When we numb to reality, we can then create a fantasy that helps us to endure. Whether that’s the fantasy we make up about our family being loving because bills were paid, partners not being present because they’re stressed, or a toxic workplace (or society) as “the way things are,” the split from our inner experience is always meant to help us navigate our precarious relational space. The problem is, we know it’s not true. What this breeds is a lot of anxiety and a constant preoccupation with having everything figured out. And, in hiding what we feel to live from stories we create, we build connection at the cost of our authenticity. It’s impossible to be truly seen, known, and intimate with others if we’re accustomed to holding back our most vulnerable truths. In the end, it’s us who become an act.
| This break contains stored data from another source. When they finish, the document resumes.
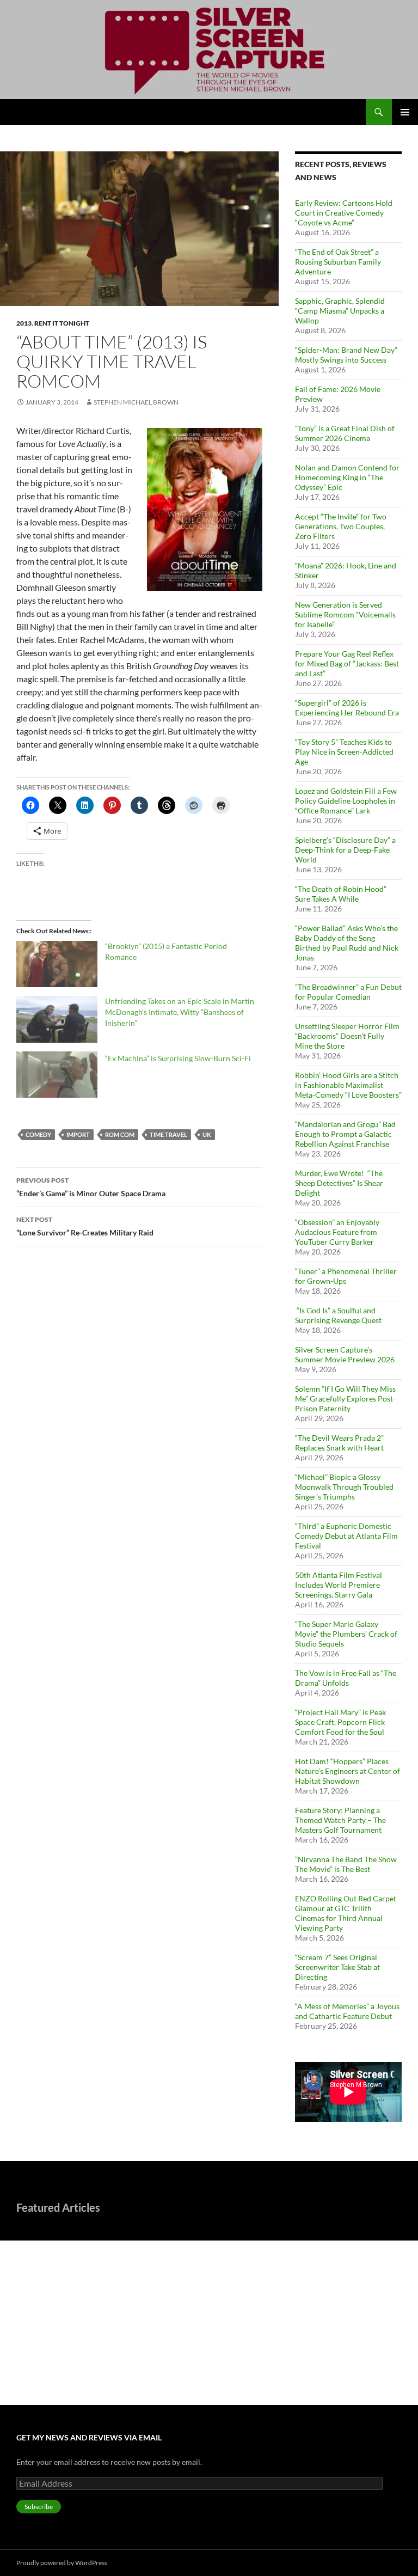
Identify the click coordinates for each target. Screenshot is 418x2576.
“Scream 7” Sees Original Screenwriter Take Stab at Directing (337, 1967)
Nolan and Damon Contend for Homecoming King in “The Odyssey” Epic (347, 477)
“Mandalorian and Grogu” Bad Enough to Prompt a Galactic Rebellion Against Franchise (345, 1133)
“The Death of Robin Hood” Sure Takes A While (340, 893)
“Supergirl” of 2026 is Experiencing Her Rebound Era (347, 707)
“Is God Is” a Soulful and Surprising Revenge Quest (339, 1315)
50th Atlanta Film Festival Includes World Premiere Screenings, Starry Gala (338, 1584)
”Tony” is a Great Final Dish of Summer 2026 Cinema (345, 433)
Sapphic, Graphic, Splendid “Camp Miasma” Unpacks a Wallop (340, 310)
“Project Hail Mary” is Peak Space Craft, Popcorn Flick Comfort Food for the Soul (340, 1722)
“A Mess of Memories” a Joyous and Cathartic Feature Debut (347, 2011)
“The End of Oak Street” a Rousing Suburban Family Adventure (338, 261)
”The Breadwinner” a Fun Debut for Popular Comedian (348, 991)
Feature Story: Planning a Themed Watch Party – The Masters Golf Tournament (340, 1820)
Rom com (119, 1134)
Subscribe (38, 2506)
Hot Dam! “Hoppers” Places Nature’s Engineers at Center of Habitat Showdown (347, 1771)
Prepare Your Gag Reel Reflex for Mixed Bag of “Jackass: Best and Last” (347, 663)
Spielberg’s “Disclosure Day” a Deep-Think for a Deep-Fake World (345, 849)
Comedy (38, 1134)
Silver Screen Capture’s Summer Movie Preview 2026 (345, 1354)
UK (206, 1134)
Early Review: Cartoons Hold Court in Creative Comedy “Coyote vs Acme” (343, 212)
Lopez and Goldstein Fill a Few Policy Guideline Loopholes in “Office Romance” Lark (346, 800)
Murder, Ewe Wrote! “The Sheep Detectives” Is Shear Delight (339, 1182)
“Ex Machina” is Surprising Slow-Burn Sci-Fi (178, 1058)
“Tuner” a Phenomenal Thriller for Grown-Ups (346, 1276)
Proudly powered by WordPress (61, 2563)
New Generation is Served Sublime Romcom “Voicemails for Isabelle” (345, 614)
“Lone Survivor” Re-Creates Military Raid (84, 1226)
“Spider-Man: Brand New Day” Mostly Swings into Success (346, 354)
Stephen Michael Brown (136, 402)
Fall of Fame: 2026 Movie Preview (73, 2359)
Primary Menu (405, 112)
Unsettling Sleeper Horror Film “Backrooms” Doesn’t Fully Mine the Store (347, 1035)
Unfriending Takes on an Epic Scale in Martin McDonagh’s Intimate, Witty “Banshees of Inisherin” (179, 1011)
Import (78, 1134)
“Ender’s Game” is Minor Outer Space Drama (90, 1187)
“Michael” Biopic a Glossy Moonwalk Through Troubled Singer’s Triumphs (344, 1486)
Our strategies don’t just impact our relationship with others—we embody and play them out with ourselves. We have make-believe ideas about who we are or should be. We perform, posture, and push, trying to become the version of ourselves we need to be to not feel what it’s like to be us. And we may become permissive of ineffective actions—ones that don’t meet our needs, don’t align with our values, or that just don’t feel good—because we no longer know what we feel. Over time, any feeling becomes risky because it threatens to unleash a torrent of unfelt, unexpressed realness. We clamp up and keep pretending.

Our thwarted emotional lives become chronic tension stored in the body.Meanwhile, our strategies double-down, and we suffer through the same familiar patterns.

Here is where somatic coaching often comes in. It’s likely that at some point our habitual ways of being clash with the life we long for. By working through the body, we can begin to meet and be with these wayward tendencies. We get curious to know more about them, asking questions to better understand how they show up, how they came to be, and what they’ve been trying to take care of.

Where do you feel “fine” in your body?

What would it mean if it weren’t fine? How would you know?

When do you remember saying “it’s fine” for the first time? What was it trying to take care of?

What’s the cost of everything being “fine?”

What might open up if it were safe to say that things aren’t “fine?”

Through the answers to these questions—both spoken and embodied—a simple understanding of “it’s fine” can expand into a profound view of someone. Through this single entry-point, we gain clarity and depth about who a person has been, how they came to be, and what matters to them; what’s real and true comes forward. They become visible and knowable, especially to themselves. And, through the arc of somatic coaching and somatic practices, we discover how to rest in what’s real; to finally shift into a version of life where “fine” is no longer good enough.

A note on this period in time

We are lucky to live in an era when individuals and groups are learning to embody a “no.” This country and the planet are not fine. People are not fine. A collective shift into the reality of what it feels like to live right now is taking shape, especially within marginalized persons and communities. Think about #MeToo and #BlackLivesMatter, but also March For Our Lives and the many immigration protests that have happened around the country.

The micro to all of that macro lives in our nonchalant moments. When we trade what’s true to protect others—especially systems of oppression—we reinforce our learned helplessness. To do our collective work, it is imperative that we also do the work of transforming the strategies we’ve learned to disconnect from ourselves into new ways of being in integrity, deeper connection, resilience, and effective action.